Channing Tatum Has One Big Regret About Magic Mike

Had everything gone according to corporate plan, "Magic Mike's Last Dance," the third installment in the male-stripper franchise created by director Steven Soderbergh and star Channing Tatum, would've gone straight to HBO Max. With Tatum's character arc complete, this creative team would've produced spinoff movies and/or series following other characters in this universe. The streaming service was dreaming of a brand. And Soderbergh, who had series experience via "K Street," "Unscripted," and "The Knick," seemed open to the idea of expanding the "Magic Mike" universe.

Behind the scenes, however, Soderbergh spied a way to "eventize" the third installment of "Magic Mike" as a buzzy theatrical release. As Tatum recently told Variety, he not only backed his director's impulse, but wished they would have been given a theatrical mandate from jump. "We would have made it less of a misshapen object," said Tatum. "We didn't have a traditional feel to it, and focused on the love story."

▸ **DATA SECTION**
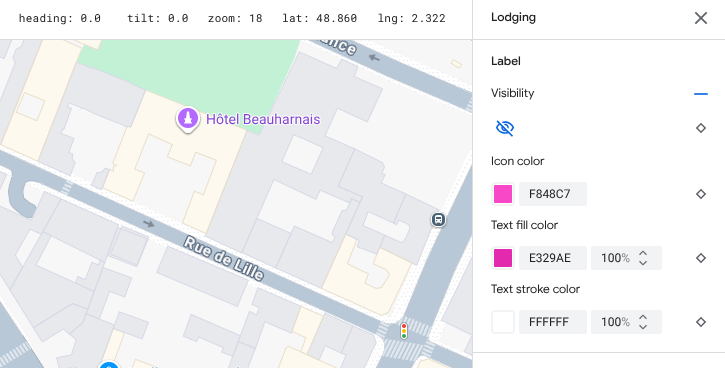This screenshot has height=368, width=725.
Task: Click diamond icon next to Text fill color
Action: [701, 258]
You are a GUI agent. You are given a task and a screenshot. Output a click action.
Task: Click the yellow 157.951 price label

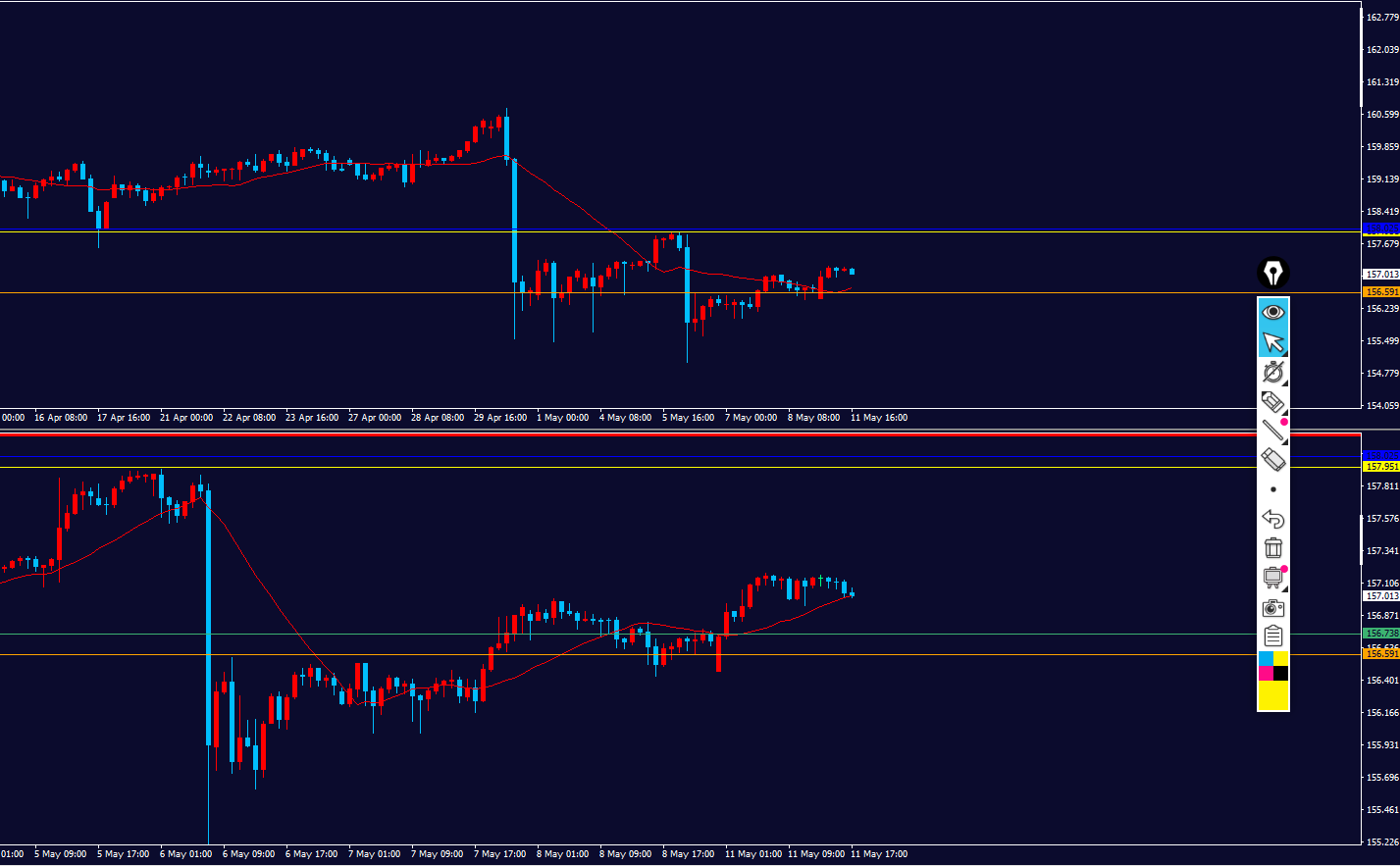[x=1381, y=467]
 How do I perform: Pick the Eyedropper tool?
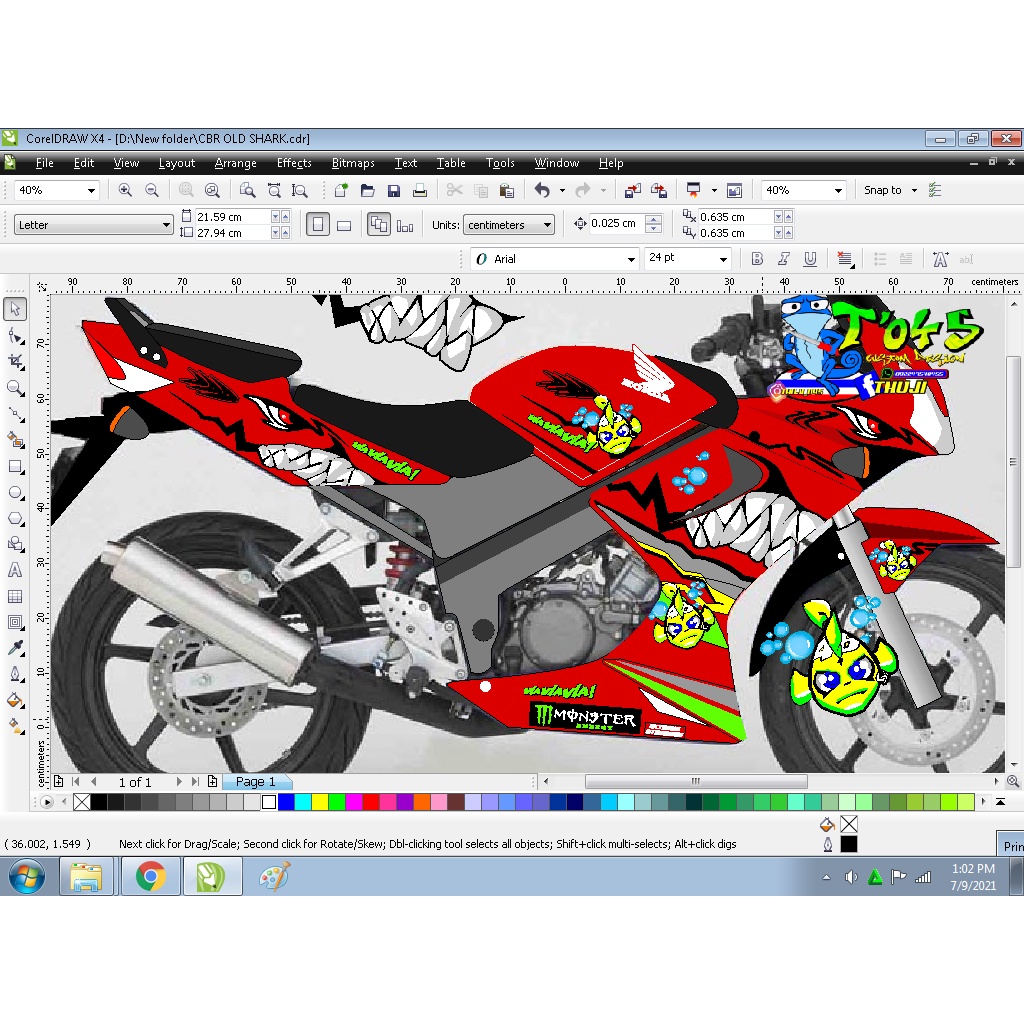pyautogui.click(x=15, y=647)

---

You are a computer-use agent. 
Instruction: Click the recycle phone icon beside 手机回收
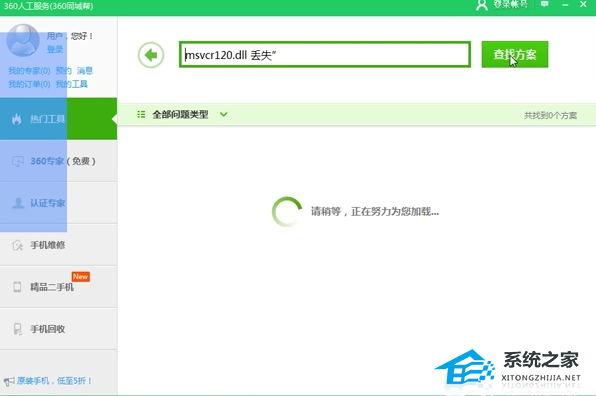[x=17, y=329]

==

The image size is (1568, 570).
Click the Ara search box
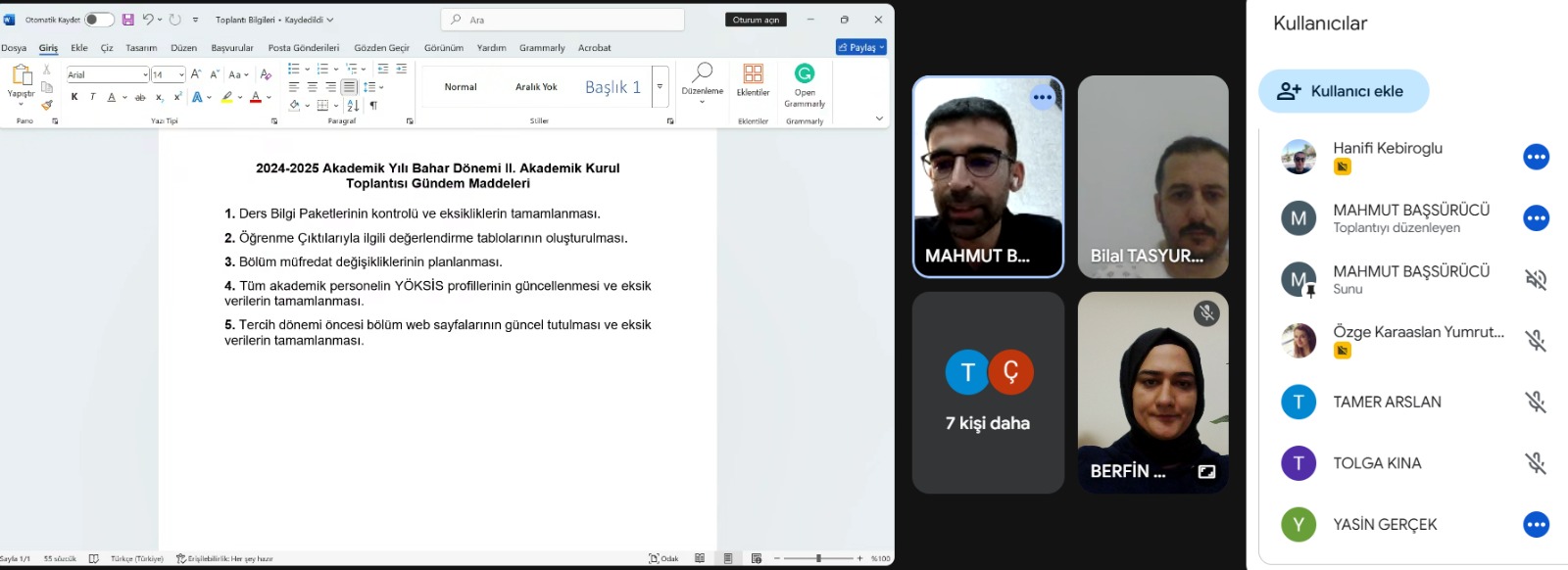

▸ **TASK BRIEF**
List every series that the Magic Mike article names as part of Soderbergh's series experience.

▸ **THE COMPLETED TASK**
K Street
Unscripted
The Knick